ASSIGNMENT:
Give back each entry verbatim.

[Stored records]
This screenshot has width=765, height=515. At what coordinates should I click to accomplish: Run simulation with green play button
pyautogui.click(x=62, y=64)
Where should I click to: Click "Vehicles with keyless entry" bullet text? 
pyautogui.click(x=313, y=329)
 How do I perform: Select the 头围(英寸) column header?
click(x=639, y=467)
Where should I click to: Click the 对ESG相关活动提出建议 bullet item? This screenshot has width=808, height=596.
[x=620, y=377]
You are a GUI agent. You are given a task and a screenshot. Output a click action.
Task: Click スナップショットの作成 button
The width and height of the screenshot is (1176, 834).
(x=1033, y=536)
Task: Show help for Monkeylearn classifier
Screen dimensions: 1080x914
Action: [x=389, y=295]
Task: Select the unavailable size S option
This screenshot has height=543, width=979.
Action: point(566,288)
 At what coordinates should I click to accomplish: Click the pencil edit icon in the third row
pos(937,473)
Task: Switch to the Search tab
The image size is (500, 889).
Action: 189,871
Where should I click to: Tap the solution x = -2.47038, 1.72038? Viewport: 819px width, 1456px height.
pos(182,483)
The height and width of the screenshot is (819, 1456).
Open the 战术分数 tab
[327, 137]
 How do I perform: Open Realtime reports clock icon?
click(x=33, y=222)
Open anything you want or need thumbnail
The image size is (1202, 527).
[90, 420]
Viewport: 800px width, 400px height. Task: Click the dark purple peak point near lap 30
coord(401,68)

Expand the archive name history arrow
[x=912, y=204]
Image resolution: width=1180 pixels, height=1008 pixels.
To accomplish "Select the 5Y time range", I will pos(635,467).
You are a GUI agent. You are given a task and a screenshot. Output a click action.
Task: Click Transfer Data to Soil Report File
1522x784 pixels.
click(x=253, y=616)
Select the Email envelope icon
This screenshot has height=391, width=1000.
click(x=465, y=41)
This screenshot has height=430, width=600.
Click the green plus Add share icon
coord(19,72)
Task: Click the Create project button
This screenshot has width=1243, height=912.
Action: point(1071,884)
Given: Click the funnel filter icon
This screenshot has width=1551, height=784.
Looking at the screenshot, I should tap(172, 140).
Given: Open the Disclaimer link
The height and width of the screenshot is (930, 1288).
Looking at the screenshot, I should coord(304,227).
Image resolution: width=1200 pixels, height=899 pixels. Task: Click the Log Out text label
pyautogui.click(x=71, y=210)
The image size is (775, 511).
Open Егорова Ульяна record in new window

ANSWER TO THIS TASK:
This screenshot has width=765, height=515. At what coordinates should I click to accomplish: Run simulation with green play button
pyautogui.click(x=62, y=64)
Where should I click to: Click "Vehicles with keyless entry" bullet text? 
pyautogui.click(x=313, y=329)
 How do I perform: Select the 头围(英寸) column header?
click(x=639, y=467)
Where should I click to: Click the 对ESG相关活动提出建议 bullet item? This screenshot has width=808, height=596.
[x=620, y=377]
You are a GUI agent. You are given a task and a screenshot. Output a click action.
Task: Click スナップショットの作成 button
The width and height of the screenshot is (1176, 834).
(x=1033, y=536)
Task: Show help for Monkeylearn classifier
Screen dimensions: 1080x914
Action: [x=389, y=295]
Task: Select the unavailable size S option
This screenshot has height=543, width=979.
Action: point(566,288)
 At what coordinates should I click to accomplish: Click the pencil edit icon in the third row
pos(937,473)
Task: Switch to the Search tab
The image size is (500, 889).
Action: 189,871
Where should I click to: Tap the solution x = -2.47038, 1.72038? Viewport: 819px width, 1456px height.
pos(182,483)
The height and width of the screenshot is (819, 1456).
Open the 战术分数 tab
[327, 137]
 How do I perform: Open Realtime reports clock icon?
click(x=33, y=222)
Open anything you want or need thumbnail
The image size is (1202, 527).
[90, 420]
Viewport: 800px width, 400px height. Task: Click the dark purple peak point near lap 30
coord(401,68)

Expand the archive name history arrow
[x=912, y=204]
Image resolution: width=1180 pixels, height=1008 pixels.
To accomplish "Select the 5Y time range", I will pos(635,467).
You are a GUI agent. You are given a task and a screenshot. Output a click action.
Task: Click Transfer Data to Soil Report File
1522x784 pixels.
click(x=253, y=616)
Select the Email envelope icon
This screenshot has height=391, width=1000.
click(x=465, y=41)
This screenshot has height=430, width=600.
Click the green plus Add share icon
coord(19,72)
Task: Click the Create project button
This screenshot has width=1243, height=912.
Action: point(1071,884)
Given: Click the funnel filter icon
This screenshot has width=1551, height=784.
Looking at the screenshot, I should tap(172, 140).
Given: Open the Disclaimer link
The height and width of the screenshot is (930, 1288).
Looking at the screenshot, I should coord(304,227).
Image resolution: width=1200 pixels, height=899 pixels. Task: Click the Log Out text label
pyautogui.click(x=71, y=210)
The image size is (775, 511).
Open Егорова Ульяна record in new window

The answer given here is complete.